"Wardens of the Great Secret," said Captain Carera, "you have no longer any Secret to guard. Meantime, until the pleasure of the Chief, and the Sentence of the Court is pronounced, REMEMBER. He who endeavors to escape from the House will assuredly meet his death. Think of John Lax, and do not dare to resist the authority of the Army."

Then he shut the door upon us and locked it, and we heard the footsteps of the men as they marched away in order.

This, then, was the result of my most fatal error. Had we, as we might so easily have done, executed our prisoners in the House itself, and locked up the Rebels in the Museum, these evils would not have happened. It is futile to regret the past, which can never be undone. But it is impossible not to regret a blunder which produced such fatal results.


CHAPTER XIV.
PRISONERS.

Thus, then, were the tables turned upon us. We were locked up, prisoners—actually the Sacred College, prisoners—in the House of Life itself, and the Great Secret was probably by this time in the hands of the Rebels, to whom the Arch Traitor had no doubt given it, as he had proposed to do when we arrested him. Lost to us forever! What would become of the College when the Great Mystery was lost to it? Where would be its dignity? Where its authority?
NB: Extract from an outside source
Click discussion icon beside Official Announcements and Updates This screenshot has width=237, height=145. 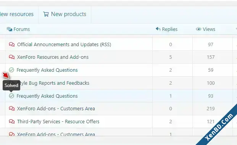12,44
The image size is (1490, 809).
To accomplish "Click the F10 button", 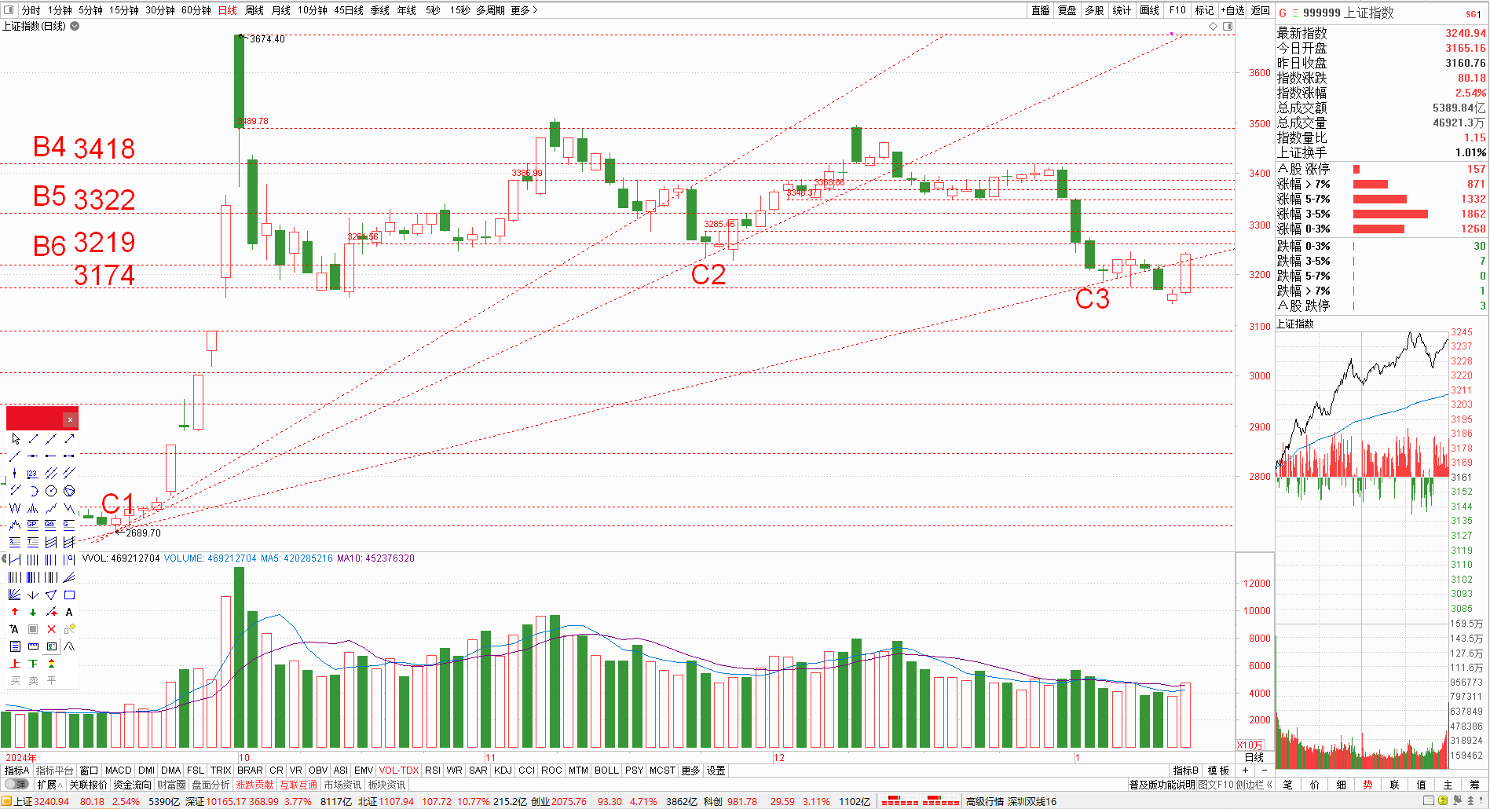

The first question—we read it in each other's eyes without asking it—was, however, not what would become of our authority, but of ourselves. What were they going to do with us? They had killed the unfortunate John Lax solely because he stood up manfully for the College. What could we expect? Besides, we had fully intended to kill the Rebels. Now we were penned up like fowls in a coop, altogether at their mercy. Could one have believed that the Holy College, the Source of Health, the Maintainer of Life, would ever have been driven to its House, as to a prison, like a herd of swine to their sty; made to run head over heels, tumbling over one another, without dignity or self-respect; shoved, bundled, cuffed, and kicked into the House of Life, and locked up, with the promise of instant Death to any who should endeavor to escape? But did they mean to kill us? That was the Question before us. Why should they not? We should have killed the Arch Physician, had they suffered it; and now they had all the power.
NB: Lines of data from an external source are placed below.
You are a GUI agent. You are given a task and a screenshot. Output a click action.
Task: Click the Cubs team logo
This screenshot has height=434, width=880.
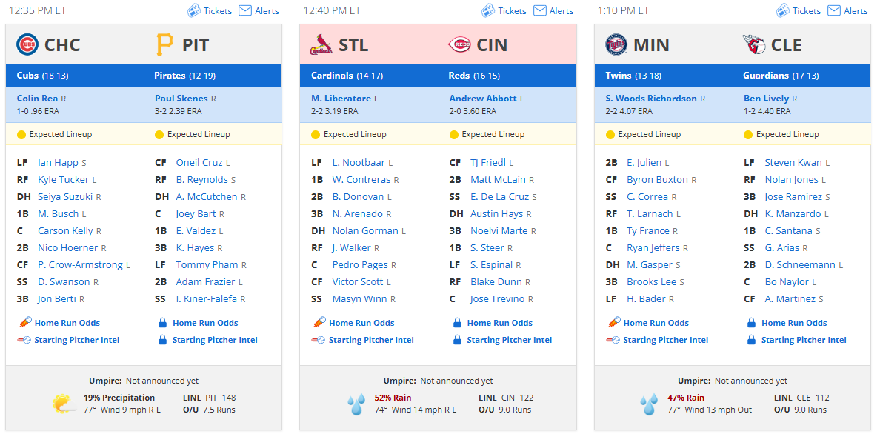pyautogui.click(x=27, y=44)
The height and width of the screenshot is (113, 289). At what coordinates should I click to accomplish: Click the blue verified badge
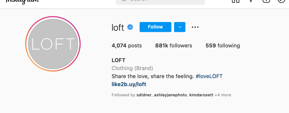130,27
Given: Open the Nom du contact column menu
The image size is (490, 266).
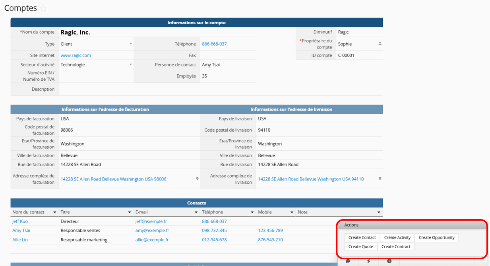Looking at the screenshot, I should click(54, 212).
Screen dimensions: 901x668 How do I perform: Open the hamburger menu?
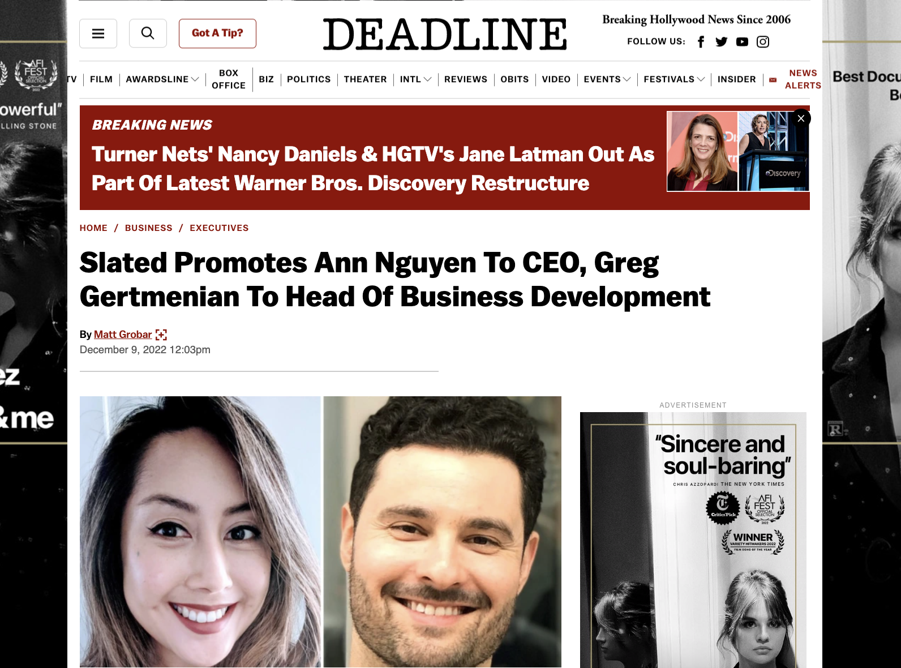pyautogui.click(x=98, y=33)
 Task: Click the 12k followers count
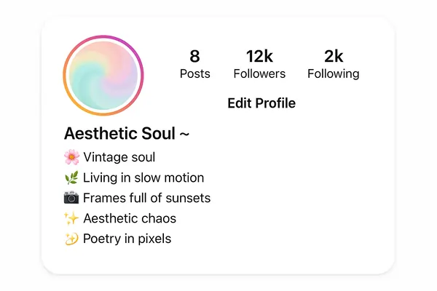pos(259,56)
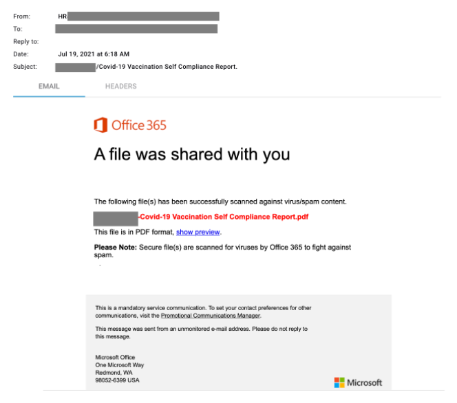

I confess that the thought of this probability filled my mind with so great a terror that the more I thought of it the more my teeth chattered and my knees knocked together. Nay, the very tears—the first since I was a little boy—came into my eyes in thinking that I must abandon my Laboratory and all my Researches, almost at the very moment when the Triumph of Science was well within my grasp, and I was ready—nearly—to present Mankind at his last and best. But at this juncture the Assistants showed by their behavior and their carriage—now greatly wanting in respect—that they looked to us for aid, and I hastily called together the remaining Fellows in the Inner House.

We took our places and looked at each other in dismay which could not be concealed.

"Brothers," I said, because they looked to me for speech, "it cannot be denied that the Situation is full of Danger. Never before has the College been in danger so imminent. At this very instant they may be sending armed soldiers to murder us."